I have been hearing the word governance frequently, and in a number of different contexts lately.  Whether it is the Banking Royal Commission, or the Board of the ABC, or even the Federal Government and the manner of allocation of nearly half a billion dollars to the Great Barrier Reef Foundation, the function, efficiency, reliability, and reputation of an organisation or authority is dramatically affected by its governance.

Governance is the framework of rules, relationships, systems and processes by which authority is exercised and controlled in organisations.  I have learned a lot about governance since being on the NSW Veterinary Practitioners Board.  I have developed an understanding of the crucial role it plays in our organisation passively, through watching and learning the way our Board works.

So when a new Board was appointed by the Minister in July this year the Board has, for the first time, added a formal Governance training day to the induction process.  As usual, formal training has, for me, “fleshed out” the general understanding that governance is just doing the right thing.  And this has further been emphasised to me in my role as the Chair of AVBC, where intense negotiations with the Veterinary Surgeons Board of South Australia (VSBSA) this year (in the wake of the notification of their resignation) have focused on governance of both AVBC and the VSBSA as a major issue.

In my time on the NSW Board I have been witness to myriad examples of good governance that has come to be the hallmark of this institution.  And if there is one aspect of governance which I have come to respect as foundational, it is that of selflessness.  In particular it is the ability to separate your personal preferences for a particular course of action from the best for the organisation.  In many circumstances these two things are coincident, and so doing the best thing is easier.  But when one’s personal views are not consistent with the best interests of an organisation then it is much harder to separate those things.

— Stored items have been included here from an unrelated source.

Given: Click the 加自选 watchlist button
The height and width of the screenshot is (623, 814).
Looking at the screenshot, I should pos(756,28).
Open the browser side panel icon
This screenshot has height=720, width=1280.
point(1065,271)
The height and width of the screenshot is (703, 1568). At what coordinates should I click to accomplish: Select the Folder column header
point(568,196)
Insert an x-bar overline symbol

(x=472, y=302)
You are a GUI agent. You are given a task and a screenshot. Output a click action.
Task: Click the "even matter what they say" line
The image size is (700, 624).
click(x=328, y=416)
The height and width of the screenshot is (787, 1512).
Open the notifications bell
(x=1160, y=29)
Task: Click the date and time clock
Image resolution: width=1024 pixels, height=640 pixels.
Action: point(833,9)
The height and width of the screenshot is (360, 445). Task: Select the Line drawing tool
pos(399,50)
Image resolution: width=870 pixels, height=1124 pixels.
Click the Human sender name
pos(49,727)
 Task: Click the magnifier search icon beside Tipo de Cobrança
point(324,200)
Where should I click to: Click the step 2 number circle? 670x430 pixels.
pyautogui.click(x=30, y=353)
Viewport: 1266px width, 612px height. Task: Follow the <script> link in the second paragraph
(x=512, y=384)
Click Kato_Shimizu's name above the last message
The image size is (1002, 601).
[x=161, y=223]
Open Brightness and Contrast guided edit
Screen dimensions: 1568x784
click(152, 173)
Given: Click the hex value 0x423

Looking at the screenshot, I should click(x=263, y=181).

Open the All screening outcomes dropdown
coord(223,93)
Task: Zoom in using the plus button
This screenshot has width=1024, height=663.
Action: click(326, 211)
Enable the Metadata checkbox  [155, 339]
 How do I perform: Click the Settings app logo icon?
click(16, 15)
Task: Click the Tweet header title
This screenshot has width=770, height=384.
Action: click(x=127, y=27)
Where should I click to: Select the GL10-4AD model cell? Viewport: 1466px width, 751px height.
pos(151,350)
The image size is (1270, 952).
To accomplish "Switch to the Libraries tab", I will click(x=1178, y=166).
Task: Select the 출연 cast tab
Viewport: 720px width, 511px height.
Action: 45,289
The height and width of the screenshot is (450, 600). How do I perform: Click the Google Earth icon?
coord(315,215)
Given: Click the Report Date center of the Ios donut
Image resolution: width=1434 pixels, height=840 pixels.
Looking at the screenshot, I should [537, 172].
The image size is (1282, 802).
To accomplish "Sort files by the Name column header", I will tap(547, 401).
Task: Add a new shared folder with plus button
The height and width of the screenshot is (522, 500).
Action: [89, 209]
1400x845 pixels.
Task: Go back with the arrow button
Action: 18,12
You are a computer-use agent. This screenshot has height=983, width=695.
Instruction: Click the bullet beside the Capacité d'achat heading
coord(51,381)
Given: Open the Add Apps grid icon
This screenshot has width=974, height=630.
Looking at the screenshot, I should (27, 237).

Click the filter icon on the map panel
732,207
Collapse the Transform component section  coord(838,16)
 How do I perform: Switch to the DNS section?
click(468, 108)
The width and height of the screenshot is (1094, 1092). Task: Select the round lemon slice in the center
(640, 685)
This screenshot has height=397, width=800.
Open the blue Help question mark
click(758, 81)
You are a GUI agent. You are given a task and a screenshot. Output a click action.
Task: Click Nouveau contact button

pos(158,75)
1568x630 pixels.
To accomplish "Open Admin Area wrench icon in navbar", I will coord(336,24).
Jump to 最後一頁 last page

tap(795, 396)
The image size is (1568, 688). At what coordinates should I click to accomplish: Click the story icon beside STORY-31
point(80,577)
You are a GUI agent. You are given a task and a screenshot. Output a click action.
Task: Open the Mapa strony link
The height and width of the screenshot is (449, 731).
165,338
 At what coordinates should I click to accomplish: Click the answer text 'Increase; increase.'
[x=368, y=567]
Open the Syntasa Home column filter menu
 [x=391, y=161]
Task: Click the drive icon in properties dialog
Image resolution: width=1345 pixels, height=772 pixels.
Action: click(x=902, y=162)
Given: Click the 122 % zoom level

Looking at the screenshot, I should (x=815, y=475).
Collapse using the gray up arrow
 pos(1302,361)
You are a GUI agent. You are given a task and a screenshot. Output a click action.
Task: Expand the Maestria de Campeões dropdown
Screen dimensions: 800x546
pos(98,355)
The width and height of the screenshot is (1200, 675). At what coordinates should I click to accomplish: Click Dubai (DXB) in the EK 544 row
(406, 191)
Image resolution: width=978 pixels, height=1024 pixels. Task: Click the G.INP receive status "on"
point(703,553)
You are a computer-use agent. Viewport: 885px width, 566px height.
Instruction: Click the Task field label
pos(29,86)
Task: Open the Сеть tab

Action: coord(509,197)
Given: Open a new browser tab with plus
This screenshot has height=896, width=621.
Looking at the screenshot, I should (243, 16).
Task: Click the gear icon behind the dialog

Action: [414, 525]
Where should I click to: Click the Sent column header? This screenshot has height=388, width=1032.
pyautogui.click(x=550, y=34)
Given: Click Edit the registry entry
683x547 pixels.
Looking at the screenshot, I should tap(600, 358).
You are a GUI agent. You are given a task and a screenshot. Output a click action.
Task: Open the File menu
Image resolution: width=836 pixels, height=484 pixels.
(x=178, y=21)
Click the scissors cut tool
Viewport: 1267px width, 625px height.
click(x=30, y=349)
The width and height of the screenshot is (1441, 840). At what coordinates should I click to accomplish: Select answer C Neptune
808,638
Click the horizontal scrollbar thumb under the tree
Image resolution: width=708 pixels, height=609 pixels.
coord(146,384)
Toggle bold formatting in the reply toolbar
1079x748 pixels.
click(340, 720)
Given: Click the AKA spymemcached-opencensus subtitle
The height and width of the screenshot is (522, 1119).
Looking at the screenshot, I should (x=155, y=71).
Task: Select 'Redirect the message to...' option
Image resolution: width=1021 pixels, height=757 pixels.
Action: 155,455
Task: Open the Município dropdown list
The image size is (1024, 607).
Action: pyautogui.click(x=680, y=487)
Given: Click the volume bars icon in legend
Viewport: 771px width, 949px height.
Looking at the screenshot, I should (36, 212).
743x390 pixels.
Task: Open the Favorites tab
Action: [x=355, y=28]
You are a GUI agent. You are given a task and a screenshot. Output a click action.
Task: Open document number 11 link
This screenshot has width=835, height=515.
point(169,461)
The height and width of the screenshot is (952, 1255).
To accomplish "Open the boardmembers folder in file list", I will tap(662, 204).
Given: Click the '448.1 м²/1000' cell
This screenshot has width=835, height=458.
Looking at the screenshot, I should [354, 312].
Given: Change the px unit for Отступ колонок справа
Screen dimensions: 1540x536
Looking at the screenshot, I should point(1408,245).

Pleasingly I routinely see this ability to put the good of the organisation above advocacy for a particular person or group in the work of the NSW Board.  The ability to leave your role as an employer, or member of another organisation at the door, and approach the work of the Board with no agenda or advocacy has been one of the strengths of all the Board members I have worked with over the last 9 years.  Their zealous application of the principles of good governance has built a strength and trustworthiness into the protocols and procedures that guide the Board’s important work.  I congratulate them on behalf of all the stakeholders of the veterinary profession in NSW.

Once again the festive “holiday” season is upon us, and I am struck by the irony that this time of year is probably the busiest for those of us in practice, but I implore you if you can, to take some time to slow down, reflect, spend time with family, and do all those things away from your profession that replenish your reserves of well-being and allow you to return to work refreshed.

So on behalf of the members and staff of the Board, I would like to take this opportunity to wish all registered veterinarians in NSW a very merry Christmas, and a happy and safe New Year.